-- PROVIDED DATA follows --
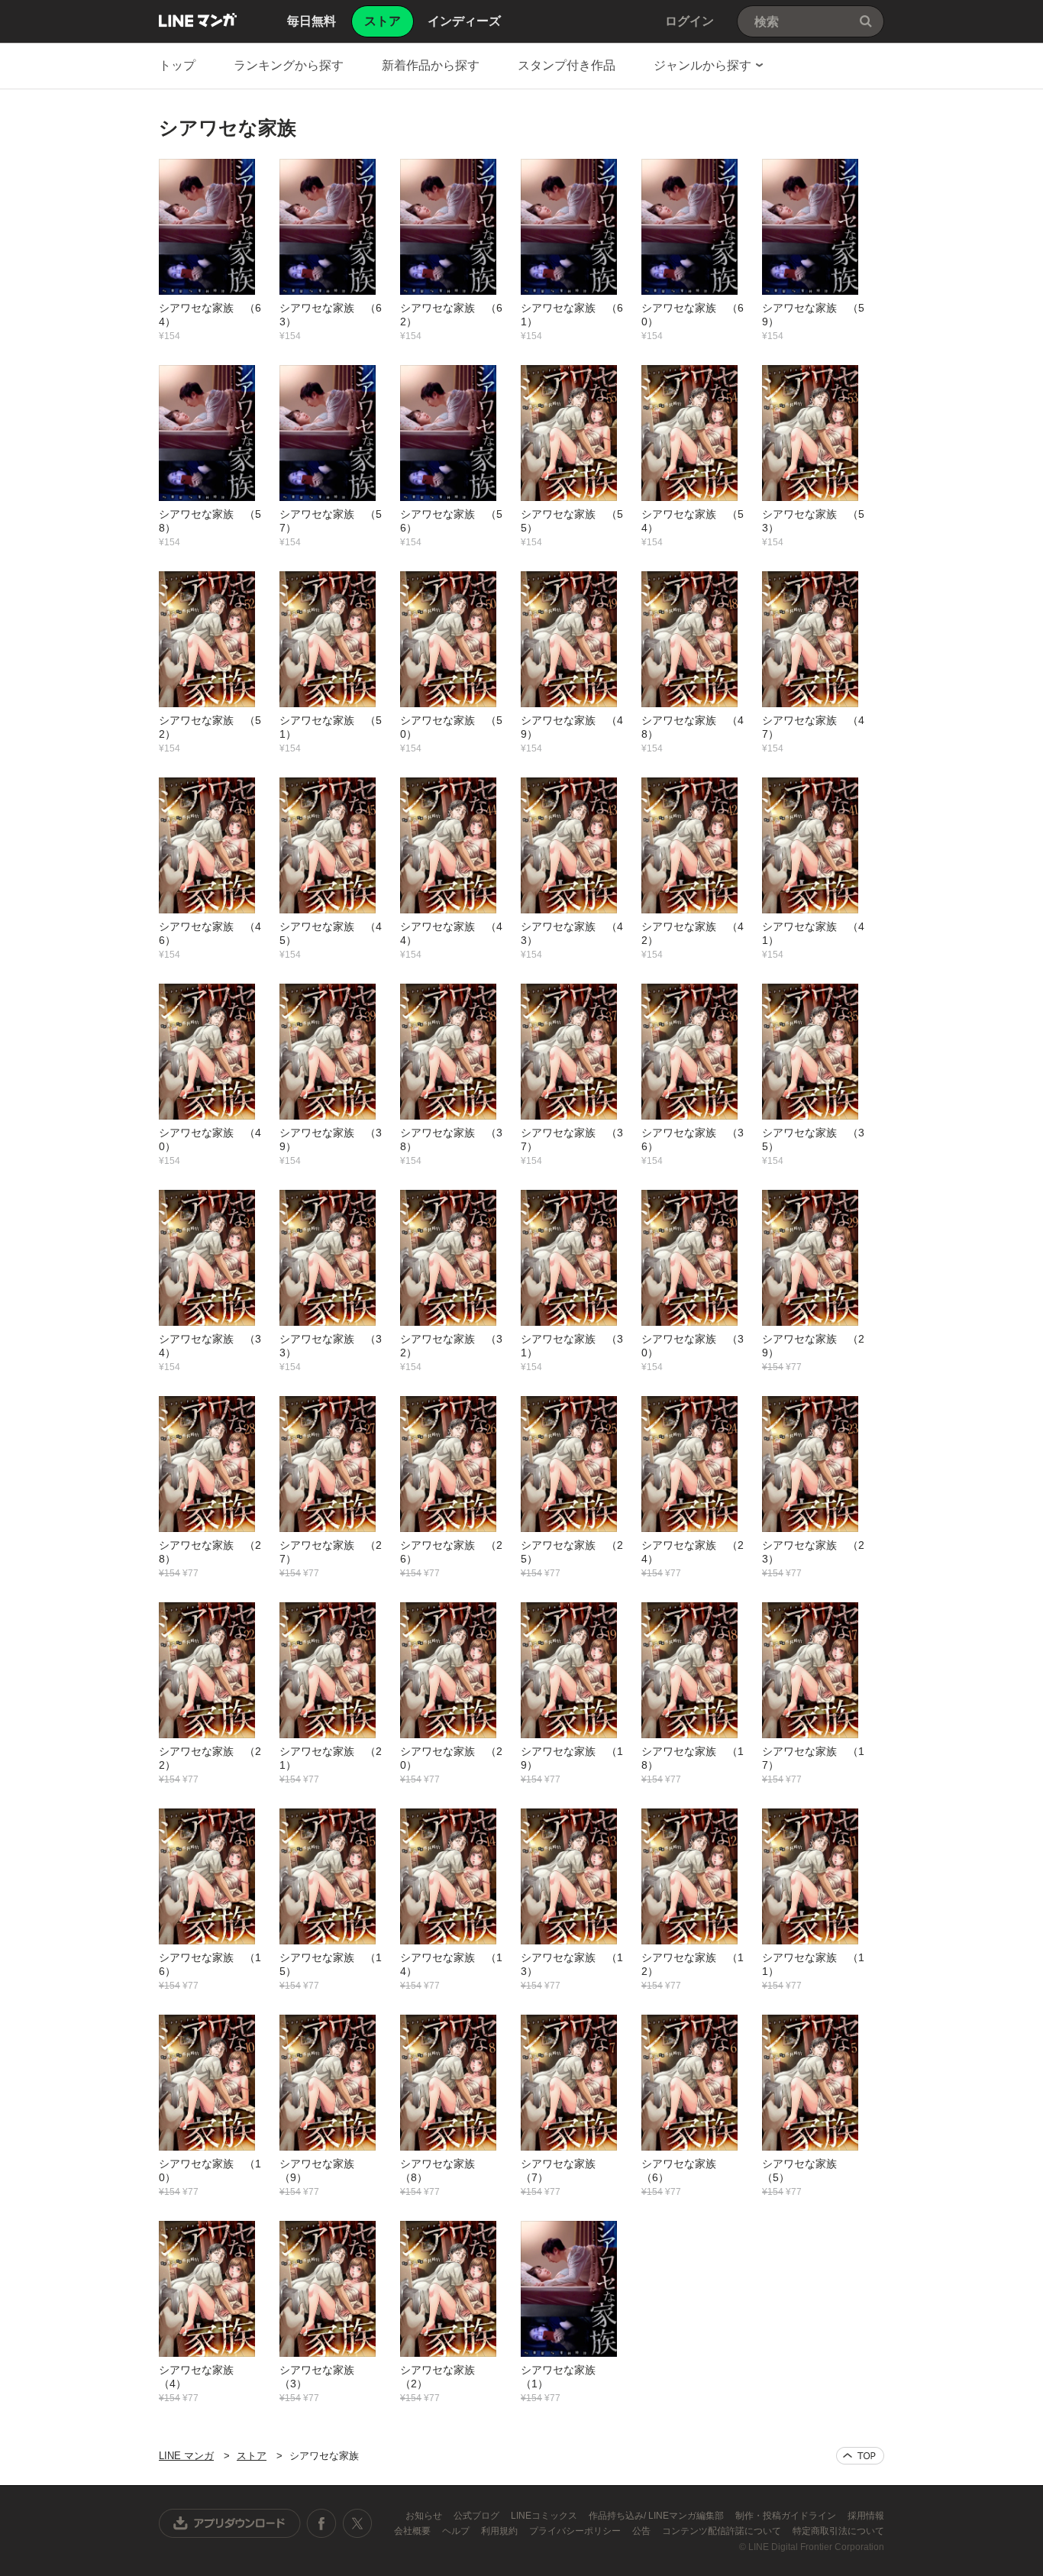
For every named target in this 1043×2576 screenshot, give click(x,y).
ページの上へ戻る (860, 2455)
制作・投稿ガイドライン (786, 2515)
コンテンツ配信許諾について (722, 2531)
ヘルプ (457, 2531)
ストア (251, 2455)
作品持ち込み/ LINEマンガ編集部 (657, 2515)
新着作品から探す (431, 65)
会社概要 (413, 2531)
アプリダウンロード (230, 2523)
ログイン (689, 21)
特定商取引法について (838, 2531)
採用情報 (866, 2515)
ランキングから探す (289, 65)
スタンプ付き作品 (566, 65)
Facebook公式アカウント (321, 2523)
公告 (642, 2531)
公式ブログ (478, 2515)
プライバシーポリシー (576, 2531)
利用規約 (500, 2531)
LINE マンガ (198, 19)
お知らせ (424, 2515)
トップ (177, 65)
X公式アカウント (357, 2523)
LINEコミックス (545, 2515)
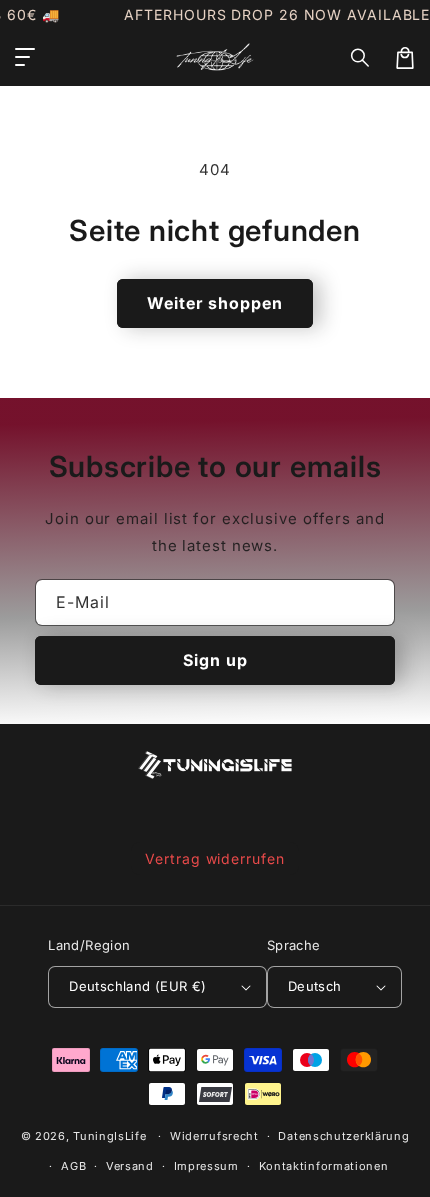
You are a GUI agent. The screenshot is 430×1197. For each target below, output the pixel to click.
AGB (73, 1166)
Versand (130, 1166)
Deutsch (315, 986)
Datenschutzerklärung (343, 1136)
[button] (361, 58)
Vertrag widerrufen (214, 858)
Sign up (215, 660)
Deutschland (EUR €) (138, 986)
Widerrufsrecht (214, 1136)
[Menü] (25, 58)
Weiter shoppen (215, 303)
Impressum (206, 1166)
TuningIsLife (109, 1136)
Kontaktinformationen (324, 1166)
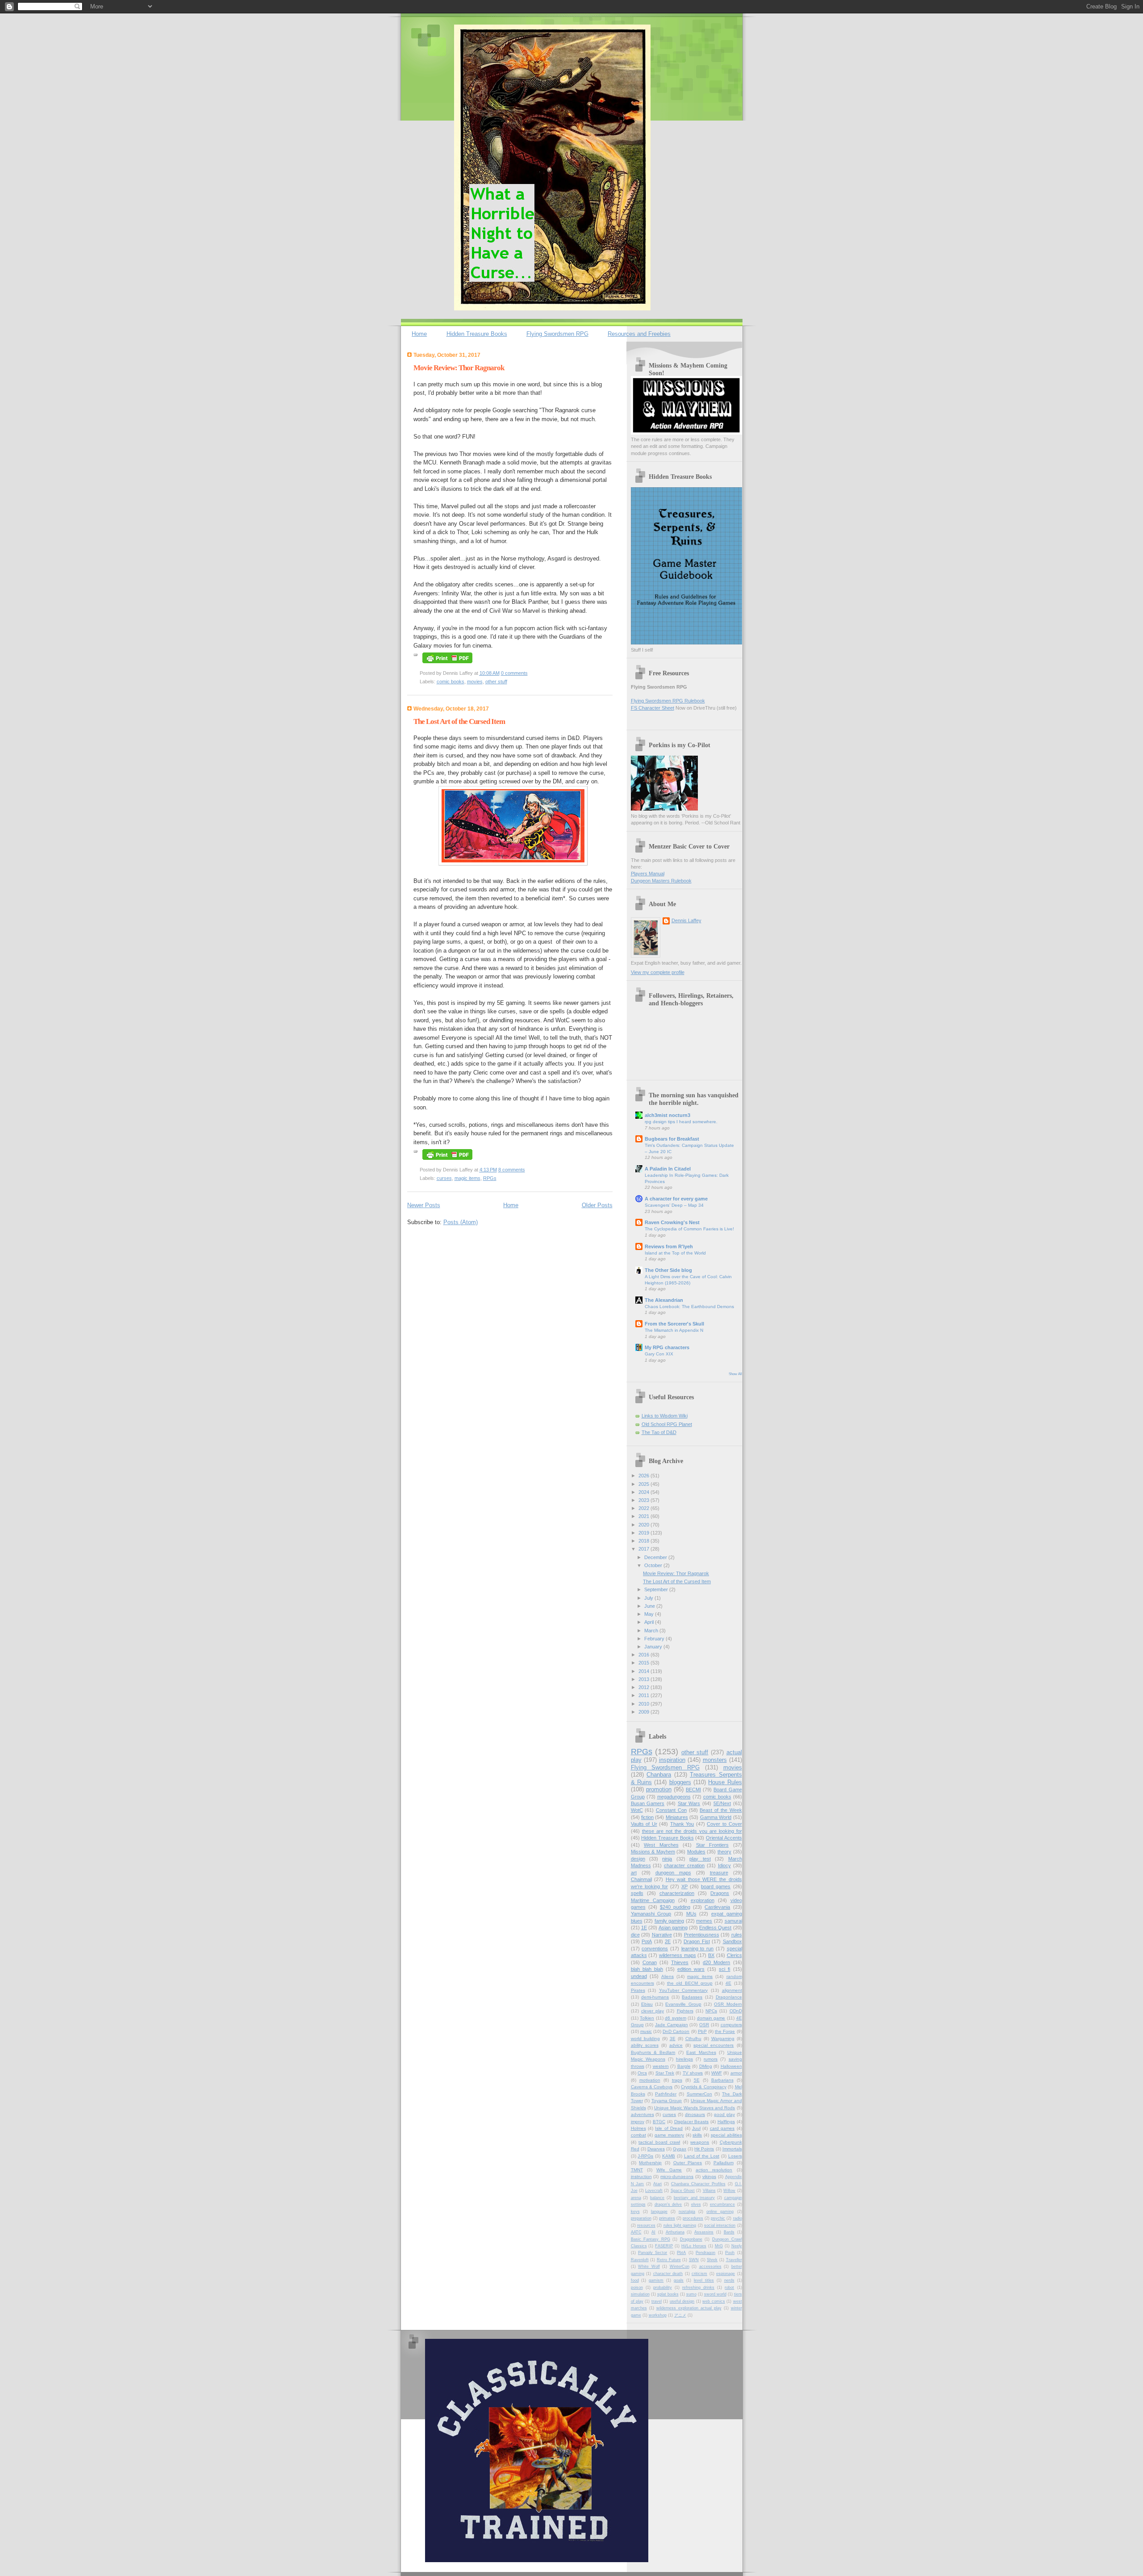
-- PROVIDED DATA concluded --
**WHAT THIS TASK INVOLVES**
For every line in the records above that holds "screenshot", add one, and report the sum alone.

**SOLUTION TO THE EXERCISE**
2